# Chiggers - what spray to use?



## HoosierShadow (Apr 20, 2010)

Ok, so we are having family come in for Labor day weekend, and I'd like to spray our back yard for chiggers. I've never done this before, so I am wondering what is the best product to use, how long does it last (so I know how soon to spray!), and something that will be safe for the goats to be around. We can keep them from grazing in the back yard, but I'd rather be safe than sorry.

Thanks for any help!


----------



## Goats Rock (Jun 20, 2011)

Seven dust? It works for a bunch of bugs, not sure about chiggers. They sell a liquid seven also. Won't hurt the animals. I use the powder on dogs if they have fleas.


----------



## ksalvagno (Oct 6, 2009)

I use a pellet but you need to put it down right before a rain and animals can't be on it until it is melted away.

You could always put it down then water.


----------



## HoosierShadow (Apr 20, 2010)

Thanks!

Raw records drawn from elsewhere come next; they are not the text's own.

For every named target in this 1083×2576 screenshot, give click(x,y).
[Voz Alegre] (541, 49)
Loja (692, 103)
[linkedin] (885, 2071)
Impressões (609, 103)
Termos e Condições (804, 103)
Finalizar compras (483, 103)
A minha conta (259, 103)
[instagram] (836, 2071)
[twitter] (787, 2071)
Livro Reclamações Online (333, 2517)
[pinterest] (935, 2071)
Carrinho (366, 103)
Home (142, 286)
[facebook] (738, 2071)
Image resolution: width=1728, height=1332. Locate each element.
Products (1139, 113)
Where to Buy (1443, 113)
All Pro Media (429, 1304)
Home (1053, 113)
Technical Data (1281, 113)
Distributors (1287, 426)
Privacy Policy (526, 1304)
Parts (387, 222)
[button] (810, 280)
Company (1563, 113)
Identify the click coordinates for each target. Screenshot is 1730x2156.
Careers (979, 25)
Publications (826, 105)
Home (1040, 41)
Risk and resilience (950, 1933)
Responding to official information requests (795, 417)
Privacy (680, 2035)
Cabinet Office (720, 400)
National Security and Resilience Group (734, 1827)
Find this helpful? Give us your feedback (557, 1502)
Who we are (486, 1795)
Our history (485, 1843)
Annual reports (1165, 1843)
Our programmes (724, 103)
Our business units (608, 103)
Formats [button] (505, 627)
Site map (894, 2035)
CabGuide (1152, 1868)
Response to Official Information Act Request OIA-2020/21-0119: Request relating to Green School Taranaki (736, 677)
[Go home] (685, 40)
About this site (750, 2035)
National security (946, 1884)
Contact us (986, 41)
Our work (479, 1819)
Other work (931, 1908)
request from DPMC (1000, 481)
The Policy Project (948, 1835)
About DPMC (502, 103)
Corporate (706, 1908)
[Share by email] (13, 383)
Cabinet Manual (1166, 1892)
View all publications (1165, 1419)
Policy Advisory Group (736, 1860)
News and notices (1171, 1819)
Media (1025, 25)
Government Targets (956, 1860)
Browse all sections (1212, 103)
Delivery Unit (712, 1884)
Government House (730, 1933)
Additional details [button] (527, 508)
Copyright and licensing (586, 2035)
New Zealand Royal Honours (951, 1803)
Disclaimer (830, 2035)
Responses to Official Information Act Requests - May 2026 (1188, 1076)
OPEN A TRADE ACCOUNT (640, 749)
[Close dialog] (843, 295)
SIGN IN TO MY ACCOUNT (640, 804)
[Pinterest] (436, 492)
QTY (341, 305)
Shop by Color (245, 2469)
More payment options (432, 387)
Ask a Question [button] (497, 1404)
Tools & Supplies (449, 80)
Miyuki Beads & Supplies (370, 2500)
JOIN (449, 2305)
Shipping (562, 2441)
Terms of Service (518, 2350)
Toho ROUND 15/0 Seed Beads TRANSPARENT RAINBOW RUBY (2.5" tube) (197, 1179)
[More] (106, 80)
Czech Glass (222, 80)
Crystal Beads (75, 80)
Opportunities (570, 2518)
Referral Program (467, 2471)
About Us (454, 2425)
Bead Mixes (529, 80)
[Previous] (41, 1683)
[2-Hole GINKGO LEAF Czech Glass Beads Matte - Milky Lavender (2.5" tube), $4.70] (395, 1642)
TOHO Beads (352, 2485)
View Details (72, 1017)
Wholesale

So powder/spray or the pellets? What kind of pellets? I was at Lowe's last night, but was too afraid to get something that might hurt the goats. 

I read on a website something about permethrin spray being safe and effective against chiggers? I thought about getting a spraying and using that, but haven't had a chance to research any of this further than that. My husband has to cut the grass in the backyard (it's awful, looks like nobody lives here lol!!), once he does that then I can treat the back yard. I figure it might help with other pesky bugs too. I just want this to be the least of our worries with having company, so if kids run around playing in the yard or to/from the pool they don't get any itchy bites!


----------



## ksalvagno (Oct 6, 2009)

http://m.lowes.com/pd/Spectracide-20-lb-Triazicide-Insect-Killer-for-Lawns-Granules/4441861

This is what I use. I actually like it to rain twice or water twice before I let animals out. The permethrin spray would probably be safer.


----------